BUDGET 2016: What it means for business

Businesses gave the Budget announced by Government a cautious welcome with some measures flagged in advance coming to fruition and the first steps taken in putting entrepreneurs on the same tax footing as PAYE workers.

Among the most important measures announced were:

- The introduction of a earned income tax credit to the value of €550 which will benefit small business owners, including small retailers; publicans; farmers and tradesmen.

- An increase in the entry point for the top rate of Employers PRSI of 10.75% by €20 to €376.

- An extension of the bank levy to 2021 from the original deadline of 2016, which will take in an additional €750m in the additional years.

- Capital Gains Tax relief for entrepreneurs which will see a 20% rate applied from January 2016 as opposed to the general rate of 33% up to a limit of €1m.

- Qualifying income for the Knowledge Development Box subject to corporation tax of 6.25%.

- Savings for retailers of €36m in reduced costs of accepting card payments.

BUDGET 2016: What it means for business

Dublin Chamber said the reduced capital gains tax was a step in the right direction, but fell short of the reductions it had hoped to see.

“Starting or growing a young company is risky. Yet younger firms are the largest contributors of new jobs due to the inverse relationship between growth and size, according to the Central Bank. Ireland’s tax policy needs to support people who want to take the risk on real job creating investments.

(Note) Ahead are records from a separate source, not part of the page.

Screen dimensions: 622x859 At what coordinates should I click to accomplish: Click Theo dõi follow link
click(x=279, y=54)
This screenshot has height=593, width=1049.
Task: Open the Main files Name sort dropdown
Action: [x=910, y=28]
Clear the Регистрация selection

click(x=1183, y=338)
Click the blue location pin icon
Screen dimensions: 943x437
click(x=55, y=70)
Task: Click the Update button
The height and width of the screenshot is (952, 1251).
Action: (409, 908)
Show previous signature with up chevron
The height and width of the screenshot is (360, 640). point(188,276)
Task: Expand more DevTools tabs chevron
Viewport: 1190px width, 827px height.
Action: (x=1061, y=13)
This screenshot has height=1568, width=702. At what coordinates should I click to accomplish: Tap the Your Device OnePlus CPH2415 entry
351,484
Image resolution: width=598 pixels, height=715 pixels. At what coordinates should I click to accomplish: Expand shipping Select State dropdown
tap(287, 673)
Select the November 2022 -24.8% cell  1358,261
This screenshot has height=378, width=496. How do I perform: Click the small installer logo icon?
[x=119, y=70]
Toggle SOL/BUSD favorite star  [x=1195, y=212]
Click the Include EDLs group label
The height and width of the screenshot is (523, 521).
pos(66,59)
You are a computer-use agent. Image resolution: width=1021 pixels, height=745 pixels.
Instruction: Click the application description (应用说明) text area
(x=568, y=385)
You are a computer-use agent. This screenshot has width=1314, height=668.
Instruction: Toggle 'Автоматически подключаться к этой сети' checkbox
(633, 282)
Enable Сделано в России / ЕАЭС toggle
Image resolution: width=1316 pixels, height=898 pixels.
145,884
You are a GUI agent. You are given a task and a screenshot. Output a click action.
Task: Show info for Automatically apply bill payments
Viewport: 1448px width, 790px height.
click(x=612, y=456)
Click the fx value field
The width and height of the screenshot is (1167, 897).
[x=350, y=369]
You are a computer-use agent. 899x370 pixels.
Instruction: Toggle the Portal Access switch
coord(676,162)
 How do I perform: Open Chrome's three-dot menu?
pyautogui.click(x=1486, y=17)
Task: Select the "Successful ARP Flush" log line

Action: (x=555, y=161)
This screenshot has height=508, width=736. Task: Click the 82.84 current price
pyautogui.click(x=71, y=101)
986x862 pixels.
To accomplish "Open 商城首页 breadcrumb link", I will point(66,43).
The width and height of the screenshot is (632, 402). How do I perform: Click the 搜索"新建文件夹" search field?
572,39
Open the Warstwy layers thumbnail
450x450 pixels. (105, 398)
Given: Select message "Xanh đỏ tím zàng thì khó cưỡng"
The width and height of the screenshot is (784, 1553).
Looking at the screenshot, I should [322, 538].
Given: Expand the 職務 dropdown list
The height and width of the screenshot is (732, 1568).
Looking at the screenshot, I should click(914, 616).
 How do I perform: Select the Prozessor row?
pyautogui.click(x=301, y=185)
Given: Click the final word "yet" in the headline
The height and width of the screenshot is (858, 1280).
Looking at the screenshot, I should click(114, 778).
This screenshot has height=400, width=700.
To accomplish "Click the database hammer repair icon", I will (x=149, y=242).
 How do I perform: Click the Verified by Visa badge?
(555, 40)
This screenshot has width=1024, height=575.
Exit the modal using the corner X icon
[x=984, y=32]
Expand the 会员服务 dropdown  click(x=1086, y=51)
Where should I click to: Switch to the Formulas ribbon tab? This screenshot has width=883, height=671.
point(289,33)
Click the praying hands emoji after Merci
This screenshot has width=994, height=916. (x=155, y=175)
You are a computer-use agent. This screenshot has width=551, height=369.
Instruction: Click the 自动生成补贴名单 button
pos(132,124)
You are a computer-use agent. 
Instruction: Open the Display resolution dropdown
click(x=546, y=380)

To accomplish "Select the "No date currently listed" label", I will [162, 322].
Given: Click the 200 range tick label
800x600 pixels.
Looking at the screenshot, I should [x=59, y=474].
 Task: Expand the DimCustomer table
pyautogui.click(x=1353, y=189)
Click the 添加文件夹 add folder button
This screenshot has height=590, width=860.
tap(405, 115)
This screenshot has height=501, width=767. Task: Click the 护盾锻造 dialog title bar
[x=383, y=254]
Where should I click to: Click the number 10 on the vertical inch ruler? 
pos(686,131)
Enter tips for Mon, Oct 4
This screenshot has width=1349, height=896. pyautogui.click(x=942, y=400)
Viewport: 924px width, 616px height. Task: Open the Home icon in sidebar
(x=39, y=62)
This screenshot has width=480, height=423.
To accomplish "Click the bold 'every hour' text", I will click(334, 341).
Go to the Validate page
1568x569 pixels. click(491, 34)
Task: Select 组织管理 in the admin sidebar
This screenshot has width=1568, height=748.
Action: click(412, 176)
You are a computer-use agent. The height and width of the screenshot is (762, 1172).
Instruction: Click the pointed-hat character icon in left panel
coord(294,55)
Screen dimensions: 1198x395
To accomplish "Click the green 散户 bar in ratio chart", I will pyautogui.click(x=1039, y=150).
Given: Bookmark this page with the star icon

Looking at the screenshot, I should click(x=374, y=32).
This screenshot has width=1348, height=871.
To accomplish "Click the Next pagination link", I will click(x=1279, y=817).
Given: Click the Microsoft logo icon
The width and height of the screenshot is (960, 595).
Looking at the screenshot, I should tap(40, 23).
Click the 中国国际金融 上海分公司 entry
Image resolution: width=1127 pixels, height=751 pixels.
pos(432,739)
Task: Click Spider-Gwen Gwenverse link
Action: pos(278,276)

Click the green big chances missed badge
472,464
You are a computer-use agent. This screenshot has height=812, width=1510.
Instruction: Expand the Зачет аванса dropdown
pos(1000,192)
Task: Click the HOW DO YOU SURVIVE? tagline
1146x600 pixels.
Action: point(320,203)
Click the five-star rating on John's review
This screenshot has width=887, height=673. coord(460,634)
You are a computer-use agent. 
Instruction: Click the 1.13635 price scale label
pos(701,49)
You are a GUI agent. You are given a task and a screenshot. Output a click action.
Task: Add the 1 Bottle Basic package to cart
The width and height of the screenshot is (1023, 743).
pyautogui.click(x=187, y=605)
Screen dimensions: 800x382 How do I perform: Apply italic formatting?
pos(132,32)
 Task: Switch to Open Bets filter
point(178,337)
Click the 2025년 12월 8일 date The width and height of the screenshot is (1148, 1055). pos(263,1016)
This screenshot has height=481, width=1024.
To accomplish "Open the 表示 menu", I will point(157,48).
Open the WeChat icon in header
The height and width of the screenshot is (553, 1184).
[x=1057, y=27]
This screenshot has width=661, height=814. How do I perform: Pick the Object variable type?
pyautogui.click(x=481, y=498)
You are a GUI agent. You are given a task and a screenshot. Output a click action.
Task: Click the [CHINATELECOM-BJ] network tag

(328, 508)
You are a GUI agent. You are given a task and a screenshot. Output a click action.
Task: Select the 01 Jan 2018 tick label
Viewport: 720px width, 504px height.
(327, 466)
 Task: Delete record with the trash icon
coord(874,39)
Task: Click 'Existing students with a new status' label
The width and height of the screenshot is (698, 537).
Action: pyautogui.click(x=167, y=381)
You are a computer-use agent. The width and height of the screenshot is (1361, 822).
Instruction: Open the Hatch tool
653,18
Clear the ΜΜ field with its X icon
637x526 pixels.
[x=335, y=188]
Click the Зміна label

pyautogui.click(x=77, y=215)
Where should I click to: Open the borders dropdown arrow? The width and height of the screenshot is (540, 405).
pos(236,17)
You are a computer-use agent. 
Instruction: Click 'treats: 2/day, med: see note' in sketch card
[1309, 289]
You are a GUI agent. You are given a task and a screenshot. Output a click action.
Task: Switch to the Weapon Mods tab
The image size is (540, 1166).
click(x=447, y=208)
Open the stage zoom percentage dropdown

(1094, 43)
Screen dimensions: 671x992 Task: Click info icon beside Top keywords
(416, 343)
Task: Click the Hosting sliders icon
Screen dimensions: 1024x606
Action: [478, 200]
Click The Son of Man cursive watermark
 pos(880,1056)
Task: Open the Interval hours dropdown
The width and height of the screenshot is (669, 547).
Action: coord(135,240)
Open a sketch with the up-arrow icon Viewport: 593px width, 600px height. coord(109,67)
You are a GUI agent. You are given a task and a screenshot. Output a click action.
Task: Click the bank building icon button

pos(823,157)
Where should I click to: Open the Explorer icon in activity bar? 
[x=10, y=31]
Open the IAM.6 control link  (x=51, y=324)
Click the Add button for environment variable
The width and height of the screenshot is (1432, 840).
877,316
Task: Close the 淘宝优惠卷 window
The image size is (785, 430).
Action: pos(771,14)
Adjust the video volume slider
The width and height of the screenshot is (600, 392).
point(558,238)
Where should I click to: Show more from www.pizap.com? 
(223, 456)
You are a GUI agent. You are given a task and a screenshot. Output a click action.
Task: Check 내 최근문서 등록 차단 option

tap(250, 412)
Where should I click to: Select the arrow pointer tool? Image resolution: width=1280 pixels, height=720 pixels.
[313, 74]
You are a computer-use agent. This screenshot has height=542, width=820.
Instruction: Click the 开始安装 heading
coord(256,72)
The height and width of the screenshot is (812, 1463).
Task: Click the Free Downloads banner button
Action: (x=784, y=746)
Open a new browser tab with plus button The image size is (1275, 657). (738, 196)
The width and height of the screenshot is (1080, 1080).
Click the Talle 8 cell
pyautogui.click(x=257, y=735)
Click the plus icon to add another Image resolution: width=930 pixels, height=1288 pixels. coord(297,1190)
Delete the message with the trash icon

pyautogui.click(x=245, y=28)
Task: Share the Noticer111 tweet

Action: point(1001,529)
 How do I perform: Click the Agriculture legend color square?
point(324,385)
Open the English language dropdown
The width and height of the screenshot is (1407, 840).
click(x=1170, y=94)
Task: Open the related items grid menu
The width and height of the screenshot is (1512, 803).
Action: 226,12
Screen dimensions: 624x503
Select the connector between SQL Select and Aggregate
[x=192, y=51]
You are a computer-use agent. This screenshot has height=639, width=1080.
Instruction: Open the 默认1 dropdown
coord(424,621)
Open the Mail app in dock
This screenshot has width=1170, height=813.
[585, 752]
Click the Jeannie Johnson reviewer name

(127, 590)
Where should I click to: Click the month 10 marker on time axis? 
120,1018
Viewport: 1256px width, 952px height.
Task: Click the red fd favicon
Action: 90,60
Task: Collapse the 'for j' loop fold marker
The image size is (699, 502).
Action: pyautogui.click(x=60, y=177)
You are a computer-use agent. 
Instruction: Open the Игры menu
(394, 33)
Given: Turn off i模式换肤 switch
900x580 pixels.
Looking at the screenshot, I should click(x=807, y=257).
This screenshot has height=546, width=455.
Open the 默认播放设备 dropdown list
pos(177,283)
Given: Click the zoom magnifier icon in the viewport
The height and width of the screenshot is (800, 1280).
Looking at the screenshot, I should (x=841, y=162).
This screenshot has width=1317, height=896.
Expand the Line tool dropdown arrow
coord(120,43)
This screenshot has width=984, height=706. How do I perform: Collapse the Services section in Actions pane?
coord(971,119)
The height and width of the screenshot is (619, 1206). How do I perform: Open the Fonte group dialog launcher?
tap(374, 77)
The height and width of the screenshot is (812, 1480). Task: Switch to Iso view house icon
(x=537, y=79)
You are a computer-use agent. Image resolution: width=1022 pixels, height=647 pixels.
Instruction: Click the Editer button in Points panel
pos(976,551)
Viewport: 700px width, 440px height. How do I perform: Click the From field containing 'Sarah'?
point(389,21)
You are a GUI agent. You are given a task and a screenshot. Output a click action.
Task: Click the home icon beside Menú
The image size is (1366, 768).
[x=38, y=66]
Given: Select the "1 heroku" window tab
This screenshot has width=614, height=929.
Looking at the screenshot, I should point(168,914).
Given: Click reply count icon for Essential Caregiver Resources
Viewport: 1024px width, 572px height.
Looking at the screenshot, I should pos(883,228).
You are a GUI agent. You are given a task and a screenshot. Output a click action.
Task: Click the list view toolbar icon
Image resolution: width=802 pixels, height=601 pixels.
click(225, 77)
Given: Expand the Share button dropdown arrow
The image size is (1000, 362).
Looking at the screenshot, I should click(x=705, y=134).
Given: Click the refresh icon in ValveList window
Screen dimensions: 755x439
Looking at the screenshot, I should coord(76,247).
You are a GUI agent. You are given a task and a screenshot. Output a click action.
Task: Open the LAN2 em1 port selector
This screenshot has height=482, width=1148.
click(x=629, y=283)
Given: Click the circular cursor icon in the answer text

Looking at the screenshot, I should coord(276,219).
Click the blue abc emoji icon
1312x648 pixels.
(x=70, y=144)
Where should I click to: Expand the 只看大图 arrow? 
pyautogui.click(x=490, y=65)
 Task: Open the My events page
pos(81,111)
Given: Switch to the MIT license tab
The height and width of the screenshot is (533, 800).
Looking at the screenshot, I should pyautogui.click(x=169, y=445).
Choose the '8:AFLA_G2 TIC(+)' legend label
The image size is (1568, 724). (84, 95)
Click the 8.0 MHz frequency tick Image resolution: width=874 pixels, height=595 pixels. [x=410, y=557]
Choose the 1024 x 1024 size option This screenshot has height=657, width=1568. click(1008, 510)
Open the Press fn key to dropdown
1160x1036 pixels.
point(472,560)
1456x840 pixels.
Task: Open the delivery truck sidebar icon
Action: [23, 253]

“I hoped that Budget 2016 would throw open the door to entrepreneurs with an appealing tax regime for start-ups and small firms. The changes announced in Budget 2016 have opened the door, but only by a crack,” said Dublin Chamber chief executive, Gina Quinn.

Ms Quinn added that Ireland still has some way to go to rival the suite of pro-entrepreneurial policies on offer in the UK.

Deloitte tax partner, Louise Kelly said the Knowledge Development Box that has been announced will enhance the country’s range of corporation tax measures and help encourage investment in research and development.

Mr Noonan’s hands were somewhat tied in terms of how he could shape the KDB, however, as a result of the OECD’s recent BEPS report with which the tax measure has to comply, Ms Kelly added.